Previous studies achieved good results in using deep learning to categorize liver lesions on other imaging modalities. Yasaka et al. used deep learning to differentiate among liver lesions on CT [18]. Wu et al. trained a deep learning model on contrast enhancement time series data extracted from ultrasound videos to classify focal liver lesions in a small patient sample set [38]. Our study improves upon previous studies in a number of ways. By using only ultrasound images with no contrast, our method of image capture is the least invasive, most accessible, and safest. CT scans expose patients to radiation, while MRI is expensive and may not be available in resource limited areas. Our method eliminates the need for contrast injection which can be contraindicated in some people. In addition, our model is based solely on a single captured image from routine abdominal ultrasound using a well-validated deep neural network architecture, and thus can be easily integrated into routine clinical workflow.

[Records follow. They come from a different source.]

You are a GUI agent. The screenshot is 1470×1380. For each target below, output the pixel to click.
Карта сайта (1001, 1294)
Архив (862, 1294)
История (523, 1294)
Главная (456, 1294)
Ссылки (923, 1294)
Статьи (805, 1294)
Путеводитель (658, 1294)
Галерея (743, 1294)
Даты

Our study has several limitations. First, our cohort size is limited since the Code Abdomen system was only implemented at our institution since 2014, limiting the pool of available annotated ultrasound images. Second, while our models performed well without clinical data, the addition of clinical data such as history of viral hepatitis infection or cirrhosis may further improve accuracy. Third, the quality of an ultrasound image depends to a certain degree on body habitus, background liver disease, machine functionality, and operator skill. Thus, our deep learning model may not perform as well on images of lower quality as result of machine type or low operator skill. Fourth, our model currently depends on human segmentation of lesions, whereas the most ideal pipeline would accept raw ultrasound images as input. Given the wide variation in inclusion of surrounding tissue by operators, using whole images without a manual segmentation step is not likely to result in optimal performance. It may be possible to use deep learning to develop an automated segmentation algorithm that may be used in tandem with our proposed neural network model, and such a study would be the next step for this work. Lastly, only 271 of 609 patients were diagnosed via histopathology. However, only lesions with typical malignant imaging features on MRI as defined in the guidelines were included in the analysis, while benign lesions had a reasonable period of follow-up to ensure that they were benign.

Conclusion

Through this study, we have shown that a deep learning model can be trained to distinguish benign from malignant solid liver lesion visualized using ultrasound to a skill level that matches that of our expert radiologists. Given that this model has shown potential for this clinical application, it may be integrated into clinical workflow of ultrasound practitioners to increase access, decrease cost and facilitate triage.